# viele GMF Fragen



## js2002 (24. Jan 2008)

Hi,

ich habe mich ein wenig in GMF eingearbeitet und einen ersten simplen Editor hinbekommen, habe aber noch 1000 Fragen:

1. Das Domain Modell ist für die Codegenerierung des Modell u.a.  richtig?
Wozu sind die .edit und .editors Projekte die man mit diesem Modell anlegen kann?!

2. Wie ist soetwas machbar:
Prozessmodellierer:
Der Benutzer legt per drag & drop eine Objekt auf einen speziellen Bereich in der View. Anhand der platzierung (y achse)   weiss ich dann wo es hingehören soll. Beispiel: er platziert es unten, dann weiss ich es ist später im prozess ist und kann mir das speichern. Sozusagen horizontale sichtbare Grenzen einbauen. Wie und wo coded man sowas?!
Wegen solchen "Problemen" bin ich fast wieder dabei doch GEF anstatt GMF zu nehmen.
Was meint ihr?


----------



## Natorion (24. Jan 2008)

Hmm lange her aber ich versuch mal:

1.) .edit sind da nicht die ItemProviders für die verschiedenen Nodes drinnen?
.editor ist glaub ich der EMF-Editor für dein Model (also der mit dem Tree)

2.) Hmmm, eventuell einfach zwei Rechtecke machen, die als Container benützt werden. Scheint eine logische und relativ einfache Möglichkeit zu sein. Also oberer Container Beschreibungen oder sowas und der untere Container enthält nur Prozesse.


----------



## js2002 (24. Jan 2008)

Zu 1.: Hmm und .diagram vereint dann alles oder wie?

Zu 2.: Ich bräuchte jedoch eine variable Anzahl an Containern.
Prozess-Phase 1 2 3 .. alle so untereinander weg. Muss mir da noch was überlegen ....


----------



## Natorion (24. Jan 2008)

1.) das ist der gmf-editor soweit ich mich erinnern kann. im zweifelsfall einfach kurz den sourcecode checken bzw den workflow beobachten (sieht man im cheatsheet besonders gut).

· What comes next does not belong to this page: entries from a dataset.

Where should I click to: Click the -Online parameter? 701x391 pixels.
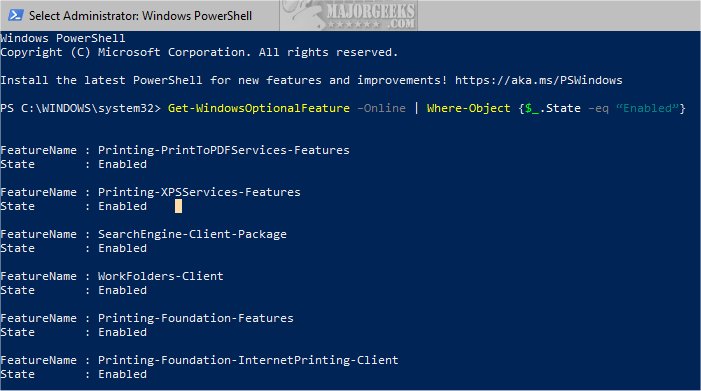[381, 108]
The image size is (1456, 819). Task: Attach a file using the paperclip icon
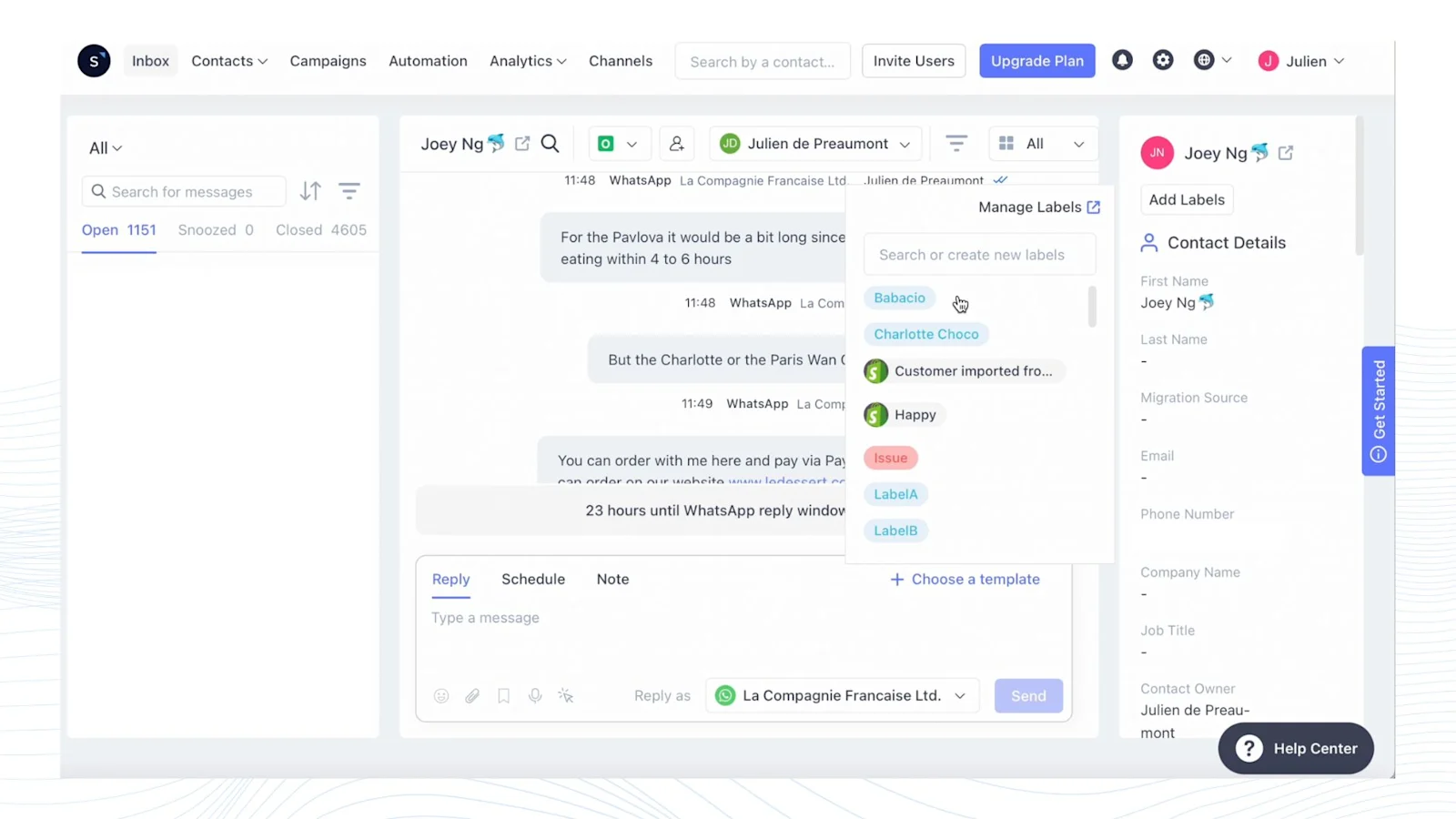(x=472, y=695)
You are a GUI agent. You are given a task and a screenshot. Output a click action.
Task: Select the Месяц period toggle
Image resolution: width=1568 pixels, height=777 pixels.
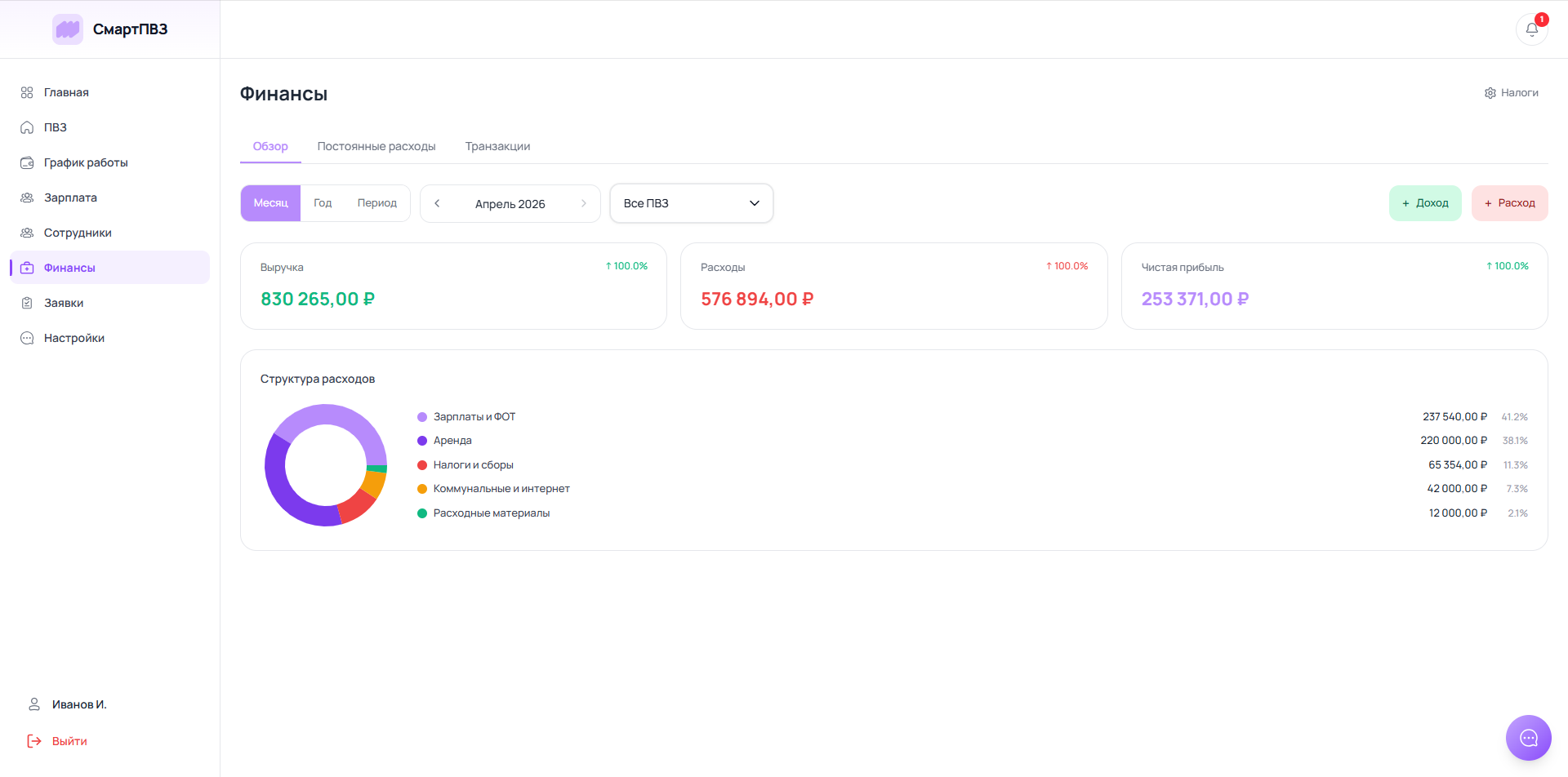coord(270,203)
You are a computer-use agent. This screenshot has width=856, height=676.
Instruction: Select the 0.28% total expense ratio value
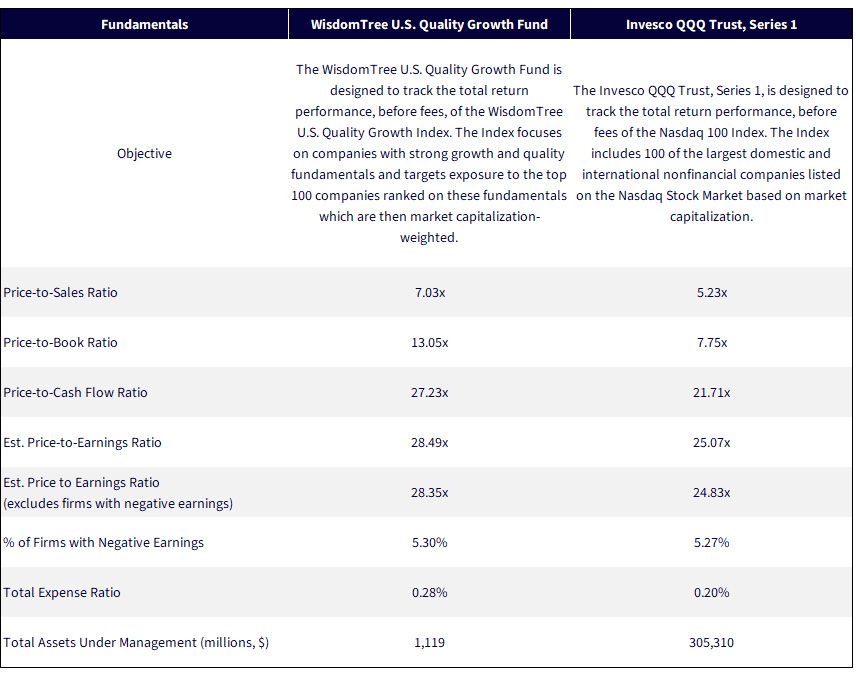tap(430, 592)
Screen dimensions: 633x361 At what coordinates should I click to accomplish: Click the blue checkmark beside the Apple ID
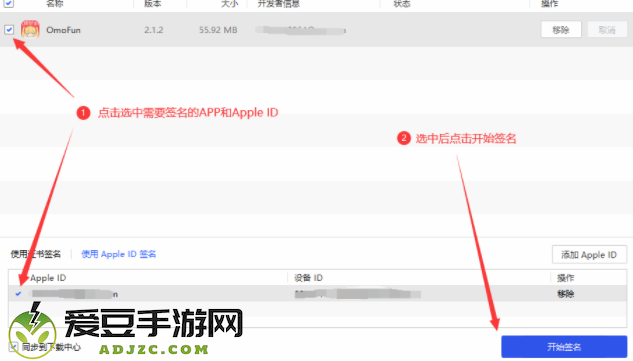point(18,294)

2.) najo, das ist doch kein problem. ob da jetzt 2 oder 20 container sind. du kannst sie ja verschiebbar aber nicht löschbar machen usw. oder dsa hinzufügen und löschen geht nur über eigene buttons. grundsätzlich kein problem, wird halt alles nur aufwendiger


----------



## Wildcard (24. Jan 2008)

Das edit Plugin ist Eclipse unabhängiger Code der generisch verwendet werden kann um ein Model in Listen, Tabellen, Bäumen,... anzeigen zu können, und enthält alle nötigen Commands um das Modell zu manipulieren.
In Eclipse lässt sich zB mit dem edit Plugin mit wenigen Zeilen ein Content und ein LabelProvider erstellen.
Weiterhin kann das edit Plugin auf beliebge Typen adaptieren zu lassen (Stichwort Erweiterungsobjekt).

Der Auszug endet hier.